* WHAT IS NEEDED: From the entries that follow, gather each line holding the word "toolbar".

* GIVEN DATA:
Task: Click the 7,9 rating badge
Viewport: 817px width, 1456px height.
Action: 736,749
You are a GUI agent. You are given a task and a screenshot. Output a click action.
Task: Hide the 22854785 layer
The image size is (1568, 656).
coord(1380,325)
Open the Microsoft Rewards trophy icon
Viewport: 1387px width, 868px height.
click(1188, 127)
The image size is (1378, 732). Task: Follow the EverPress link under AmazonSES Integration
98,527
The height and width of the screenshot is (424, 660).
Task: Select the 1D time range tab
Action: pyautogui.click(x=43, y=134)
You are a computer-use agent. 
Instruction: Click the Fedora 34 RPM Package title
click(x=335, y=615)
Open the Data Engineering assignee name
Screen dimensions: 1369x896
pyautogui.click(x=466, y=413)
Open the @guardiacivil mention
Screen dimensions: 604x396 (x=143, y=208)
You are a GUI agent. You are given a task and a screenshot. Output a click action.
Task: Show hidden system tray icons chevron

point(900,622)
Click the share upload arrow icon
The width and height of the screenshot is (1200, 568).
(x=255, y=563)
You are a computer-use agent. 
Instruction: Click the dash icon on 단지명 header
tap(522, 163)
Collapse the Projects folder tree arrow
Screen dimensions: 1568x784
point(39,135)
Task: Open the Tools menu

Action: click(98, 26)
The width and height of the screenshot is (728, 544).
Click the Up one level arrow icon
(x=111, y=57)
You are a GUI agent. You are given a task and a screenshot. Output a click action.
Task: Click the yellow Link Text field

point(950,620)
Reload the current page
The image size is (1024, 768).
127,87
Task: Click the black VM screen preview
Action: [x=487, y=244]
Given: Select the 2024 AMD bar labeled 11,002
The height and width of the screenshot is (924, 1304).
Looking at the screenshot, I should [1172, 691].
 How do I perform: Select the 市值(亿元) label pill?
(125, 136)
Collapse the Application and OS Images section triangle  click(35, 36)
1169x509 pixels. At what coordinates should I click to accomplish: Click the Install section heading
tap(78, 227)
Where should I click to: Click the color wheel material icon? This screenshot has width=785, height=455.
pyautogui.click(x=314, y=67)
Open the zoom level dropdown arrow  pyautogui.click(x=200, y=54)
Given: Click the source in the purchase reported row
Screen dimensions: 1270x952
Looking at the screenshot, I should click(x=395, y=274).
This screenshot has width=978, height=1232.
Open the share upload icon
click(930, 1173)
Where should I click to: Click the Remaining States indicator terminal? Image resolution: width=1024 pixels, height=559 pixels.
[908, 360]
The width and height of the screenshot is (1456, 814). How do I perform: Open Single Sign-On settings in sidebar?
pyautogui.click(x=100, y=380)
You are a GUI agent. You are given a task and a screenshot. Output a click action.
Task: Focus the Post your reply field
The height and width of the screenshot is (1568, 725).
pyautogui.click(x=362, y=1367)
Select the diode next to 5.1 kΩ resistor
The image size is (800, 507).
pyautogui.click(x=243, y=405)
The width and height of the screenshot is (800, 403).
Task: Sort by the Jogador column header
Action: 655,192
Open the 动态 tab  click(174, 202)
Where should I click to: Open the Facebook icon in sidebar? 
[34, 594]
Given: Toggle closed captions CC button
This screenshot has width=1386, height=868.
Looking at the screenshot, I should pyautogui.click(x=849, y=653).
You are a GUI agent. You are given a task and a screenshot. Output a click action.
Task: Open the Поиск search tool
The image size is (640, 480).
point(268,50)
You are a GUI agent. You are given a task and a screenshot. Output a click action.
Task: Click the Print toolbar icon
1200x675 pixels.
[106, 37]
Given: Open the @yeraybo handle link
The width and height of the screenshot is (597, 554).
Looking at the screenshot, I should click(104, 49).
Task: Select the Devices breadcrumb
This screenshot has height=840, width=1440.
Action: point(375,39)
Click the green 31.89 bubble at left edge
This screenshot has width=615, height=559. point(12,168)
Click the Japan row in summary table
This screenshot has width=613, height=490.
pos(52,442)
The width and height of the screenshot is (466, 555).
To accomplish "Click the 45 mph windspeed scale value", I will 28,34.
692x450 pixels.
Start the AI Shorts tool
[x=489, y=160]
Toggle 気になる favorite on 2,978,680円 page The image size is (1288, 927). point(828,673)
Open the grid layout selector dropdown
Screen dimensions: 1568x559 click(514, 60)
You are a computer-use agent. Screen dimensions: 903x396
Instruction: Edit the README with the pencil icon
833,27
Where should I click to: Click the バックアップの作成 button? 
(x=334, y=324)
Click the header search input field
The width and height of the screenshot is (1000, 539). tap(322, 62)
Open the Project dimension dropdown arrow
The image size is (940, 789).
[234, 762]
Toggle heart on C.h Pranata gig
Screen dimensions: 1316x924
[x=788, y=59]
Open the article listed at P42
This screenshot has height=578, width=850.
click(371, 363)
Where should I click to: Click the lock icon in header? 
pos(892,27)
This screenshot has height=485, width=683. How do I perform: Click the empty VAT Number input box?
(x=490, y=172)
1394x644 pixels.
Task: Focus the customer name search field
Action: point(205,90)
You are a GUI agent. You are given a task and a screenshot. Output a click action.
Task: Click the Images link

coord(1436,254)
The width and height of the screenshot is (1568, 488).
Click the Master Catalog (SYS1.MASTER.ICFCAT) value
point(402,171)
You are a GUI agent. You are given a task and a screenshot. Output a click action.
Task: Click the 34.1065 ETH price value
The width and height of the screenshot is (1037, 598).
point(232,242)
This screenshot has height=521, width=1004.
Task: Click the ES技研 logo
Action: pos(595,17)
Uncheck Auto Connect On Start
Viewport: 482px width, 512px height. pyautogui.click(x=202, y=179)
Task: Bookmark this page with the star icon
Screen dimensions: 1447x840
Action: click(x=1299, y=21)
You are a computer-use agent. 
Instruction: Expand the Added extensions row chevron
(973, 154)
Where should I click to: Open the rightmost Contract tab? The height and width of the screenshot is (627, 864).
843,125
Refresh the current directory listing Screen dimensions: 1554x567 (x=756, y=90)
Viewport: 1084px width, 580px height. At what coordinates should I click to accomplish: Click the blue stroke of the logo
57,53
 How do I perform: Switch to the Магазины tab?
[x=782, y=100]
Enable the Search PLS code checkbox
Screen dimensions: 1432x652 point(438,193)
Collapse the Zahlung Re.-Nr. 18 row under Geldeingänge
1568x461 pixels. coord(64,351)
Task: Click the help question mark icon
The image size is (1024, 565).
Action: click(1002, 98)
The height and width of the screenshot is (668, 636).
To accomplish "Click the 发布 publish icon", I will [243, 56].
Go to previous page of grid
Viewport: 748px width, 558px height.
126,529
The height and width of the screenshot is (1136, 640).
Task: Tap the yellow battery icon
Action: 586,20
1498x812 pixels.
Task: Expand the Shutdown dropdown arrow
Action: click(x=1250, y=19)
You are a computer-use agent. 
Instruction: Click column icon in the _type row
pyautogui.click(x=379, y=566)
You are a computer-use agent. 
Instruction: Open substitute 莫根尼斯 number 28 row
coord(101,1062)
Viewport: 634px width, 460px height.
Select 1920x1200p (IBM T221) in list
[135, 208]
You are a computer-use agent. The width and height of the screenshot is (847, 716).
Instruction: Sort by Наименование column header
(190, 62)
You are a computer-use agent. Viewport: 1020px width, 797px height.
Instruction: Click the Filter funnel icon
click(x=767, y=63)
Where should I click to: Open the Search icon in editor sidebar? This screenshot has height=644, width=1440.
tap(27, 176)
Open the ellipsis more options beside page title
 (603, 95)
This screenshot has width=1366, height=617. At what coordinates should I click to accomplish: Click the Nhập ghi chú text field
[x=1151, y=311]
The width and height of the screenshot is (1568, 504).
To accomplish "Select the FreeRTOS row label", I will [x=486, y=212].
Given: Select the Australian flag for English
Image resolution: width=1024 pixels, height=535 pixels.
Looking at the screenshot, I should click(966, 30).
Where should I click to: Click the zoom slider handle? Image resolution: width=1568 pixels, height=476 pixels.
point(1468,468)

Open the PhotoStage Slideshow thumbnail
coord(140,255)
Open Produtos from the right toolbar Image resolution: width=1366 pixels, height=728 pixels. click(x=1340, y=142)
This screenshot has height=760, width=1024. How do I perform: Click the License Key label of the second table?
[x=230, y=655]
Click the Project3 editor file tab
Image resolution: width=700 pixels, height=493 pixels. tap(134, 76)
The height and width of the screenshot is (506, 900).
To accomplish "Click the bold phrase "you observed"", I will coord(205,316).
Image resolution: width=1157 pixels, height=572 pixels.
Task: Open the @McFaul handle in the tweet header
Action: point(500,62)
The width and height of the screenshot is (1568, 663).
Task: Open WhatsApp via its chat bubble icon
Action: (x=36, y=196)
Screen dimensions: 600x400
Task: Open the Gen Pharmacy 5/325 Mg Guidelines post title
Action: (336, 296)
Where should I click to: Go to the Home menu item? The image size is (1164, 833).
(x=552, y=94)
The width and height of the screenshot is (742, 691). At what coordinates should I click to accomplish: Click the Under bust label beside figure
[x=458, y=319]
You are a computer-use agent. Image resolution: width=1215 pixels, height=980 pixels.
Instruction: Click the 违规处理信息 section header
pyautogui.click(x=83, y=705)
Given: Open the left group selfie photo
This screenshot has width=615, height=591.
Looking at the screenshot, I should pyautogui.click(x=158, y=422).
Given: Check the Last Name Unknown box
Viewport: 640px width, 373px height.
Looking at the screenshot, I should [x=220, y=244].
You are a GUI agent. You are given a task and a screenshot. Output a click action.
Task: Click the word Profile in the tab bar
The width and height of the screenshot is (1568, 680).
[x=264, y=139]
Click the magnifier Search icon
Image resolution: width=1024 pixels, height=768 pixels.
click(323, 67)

* ANSWER TO THIS TASK:
Task: Click the Print toolbar icon
Open Produtos from the right toolbar Image resolution: width=1366 pixels, height=728 pixels. click(x=1340, y=142)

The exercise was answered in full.